Hello friends, i have applied ICT security specialist skill assessment on 14th of September, its been 41 days already but still waiting for result. and also worried about outcomes, i studied in Australia bachelor of information system and diploma of information technology. my earlier assessment was system analyst. Good luck to myself


----------



## kelvin111 (Oct 24, 2017)

Immi master said:


> Hello friends, i have applied ICT security specialist skill assessment on 14th of September, its been 41 days already but still waiting for result. and also worried about outcomes, i studied in Australia bachelor of information system and diploma of information technology. my earlier assessment was system analyst.

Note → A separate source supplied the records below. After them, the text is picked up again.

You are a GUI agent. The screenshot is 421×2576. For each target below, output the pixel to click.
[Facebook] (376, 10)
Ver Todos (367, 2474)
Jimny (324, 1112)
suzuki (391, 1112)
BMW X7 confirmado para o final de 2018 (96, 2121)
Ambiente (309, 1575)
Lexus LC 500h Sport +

Good luck to myself


hey buddy,

I have the same degree and planning to apply in ICT security ? Did you assess your degree into ICT security first?


----------



## subframe (Oct 20, 2017)

KeeDa said:


> Yes, you can do 2 EOIs for the same ANZSCO, and yes, your 189 will still be in game. Many have done it in the past and many are still doing it (you can go through the any of the 189 EOI Invitations awaited threads- like this one: *http://www.expatforum.com/expats/au...vitations-october-2017-a-68.html#post13443602* and notice member signatures)
> 
> As for your other query about where am I located, ... I've sent you a PM.
> 
> ...


That's awesome, thanks for suggesting that.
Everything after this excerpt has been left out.